# GIVEN REQUEST
Can you resume the ExtraTrees article and keep writing it from its last sentence?

ExtraTrees
Extremely Randomized Trees (ExtraTrees) is an enhanced variant of Random Forest that introduces complete randomness in split thresholds, further reducing variance and increasing training speed.
Overview
Proposed by Geurts, Ernst, and Wehenkel (2006), ExtraTrees differs from Random Forest in one critical way:
- Random Forest: Evaluates several candidate split thresholds per feature, selects the best
- ExtraTrees: Selects split thresholds completely at random — no search for optimality
This extreme randomization yields lower variance at the cost of a small increase in bias. In practice, ExtraTrees often trains faster and generalizes better on high-dimensional financial datasets.
Original paper: Extremely randomized trees — Geurts, Ernst & Wehenkel, Machine Learning 63(1), 3–42, 2006
Applications in A-Share Quantitative Strategies
1. High-Dimensional Factor Screening
A-Share factor libraries may contain hundreds of raw factors. ExtraTrees converges faster in high-dimensional, small-sample settings — ideal for rapid feature importance evaluation across 3900+ stocks.
2. Intraday Timing
For minute-level OHLCV feature matrices, ExtraTrees' training speed advantage is particularly valuable when models need frequent retraining throughout the trading day.
3. Ensemble with Random Forest
Averaging ExtraTrees and Random Forest predictions (equal weight) typically produces more stable IC values than either model alone — a common ensemble baseline.

# LISTED RECORDS
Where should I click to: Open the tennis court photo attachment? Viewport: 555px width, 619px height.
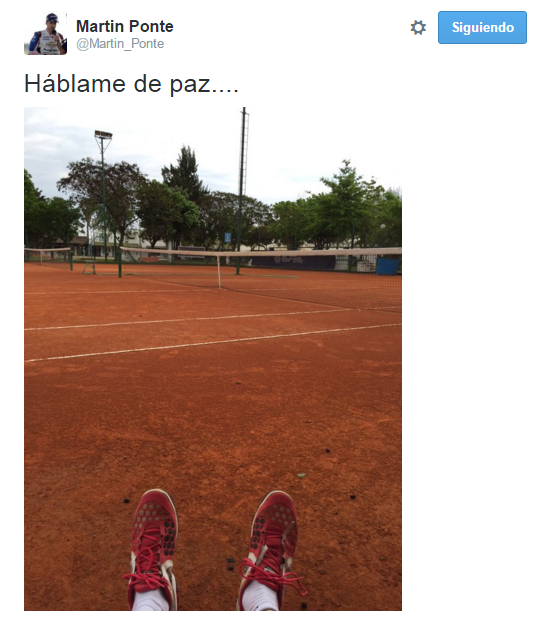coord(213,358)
==
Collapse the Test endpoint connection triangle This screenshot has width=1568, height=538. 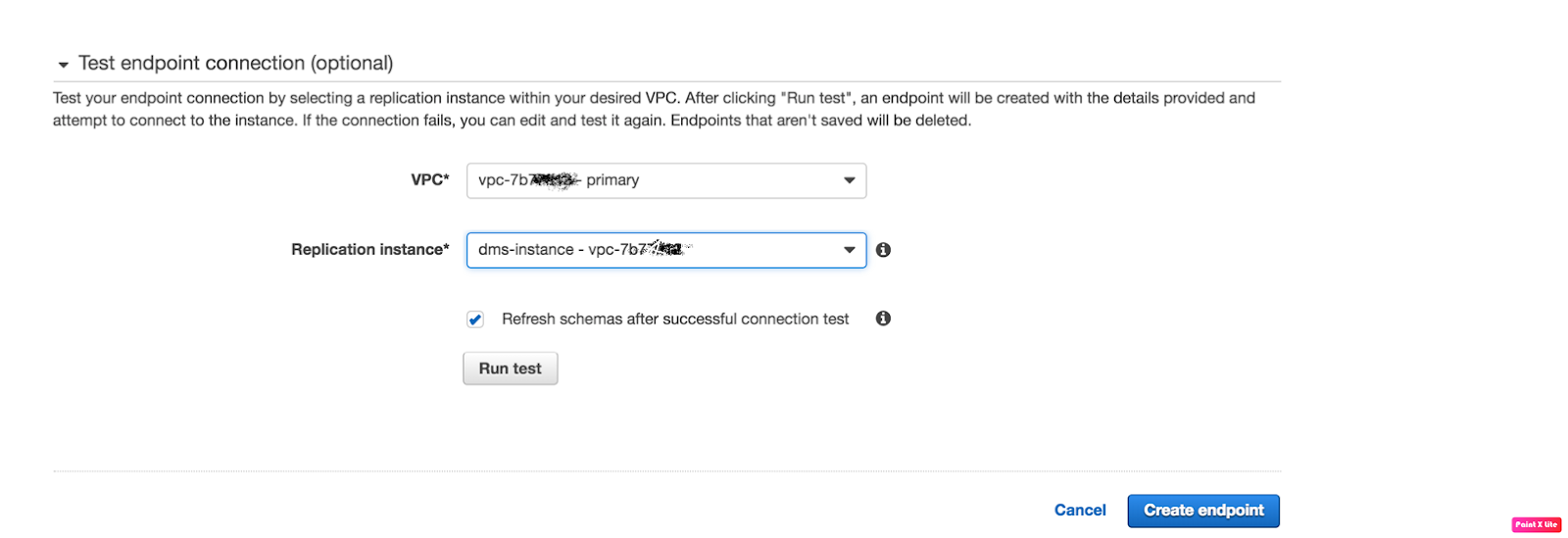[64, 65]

# THE OUTPUT
Key Parameters (Finance-Recommended)
| Parameter | Description | Recommended |
|---|---|---|
n_estimators | Number of trees | 100–500 |
max_features | Features per split | "sqrt" (classification) |
max_depth | Tree depth | None |
min_samples_leaf | Minimum samples per leaf | 5–20 |
bootstrap | Bootstrap sampling | False (default) |
n_jobs | Parallel workers | -1 |
Key Difference from Random Forest
ExtraTrees defaults to bootstrap=False (uses the full dataset), while Random Forest defaults to bootstrap=True. Keep the default in most financial backtesting scenarios.
Strengths & Limitations
Strengths:
- Faster training than Random Forest (no threshold search)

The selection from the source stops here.